Eccentrics, charismatics, collectors of oddities and plain old cranks have always been drawn to the Golden State, and it has always been Charles Hillinger’s stock-in-trade as a journalist to search them out and share them with the rest of us. Over a long and lively career that spanned nearly 50 years, Hillinger’s profiles appeared in the pages of the Los Angeles Times, and now the best of them are collected in “California Characters: An Array of Amazing People” (Capra Press, $15.95, 271 pages).

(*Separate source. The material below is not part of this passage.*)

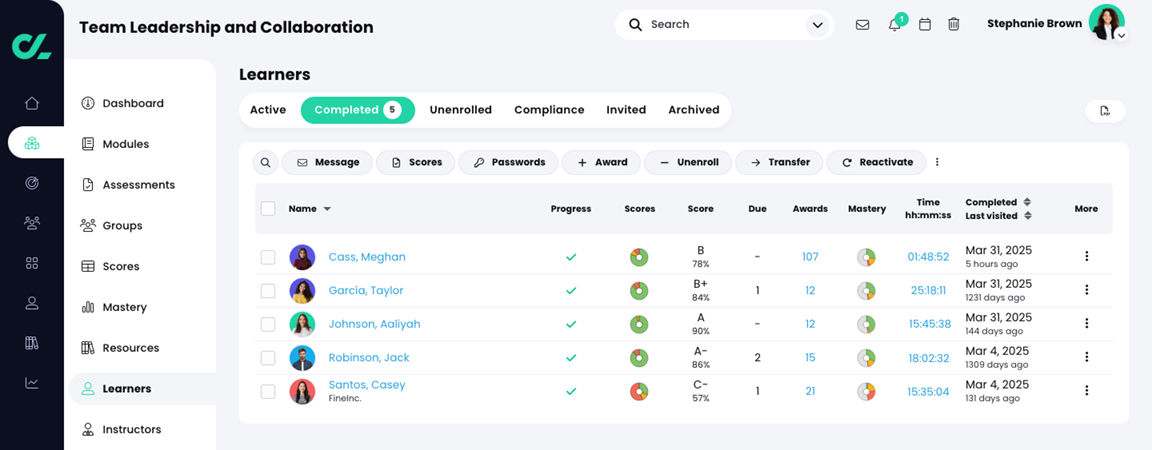Click the mastery pie chart for Robinson, Jack

point(866,358)
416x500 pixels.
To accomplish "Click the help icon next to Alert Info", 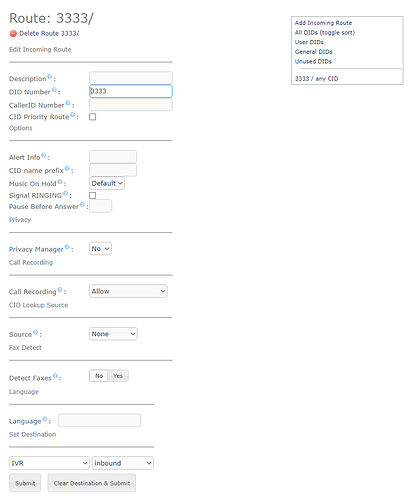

Just the names of the men and women whom Hillinger found, befriended and profiled suggest the varieties of obsession and compulsion that turn an ordinary man or woman into a “character”--Shopping Cart Dougherty and Spaceship Ruthie, Desert Fats and Down the Road Dugan, the Hermit of Hardrock Gulch and Dr. Tinkerpaw of Nitwit Ridge. Among them are Zachary Zzzzra and Vladimir Zzzzzzabakov, who competed with each other for the final listing in the San Francisco telephone directory. Medie Webster is the very last person in the world to speak the language of the Atsugewi Indians, and Seldom Seen Slim is a down-on-his-luck prospector who refuses to leave his pickings. And yet Hillinger is so respectful of his subjects that not one of these characters comes across as pathetic or pitiable.

“I ain’t lonely,” insists Seldom Seen Slim, “the last man in Ballarat,” a ghost town on the outskirts of Death Valley. “Hell, I’m half coyote and half wild burro.”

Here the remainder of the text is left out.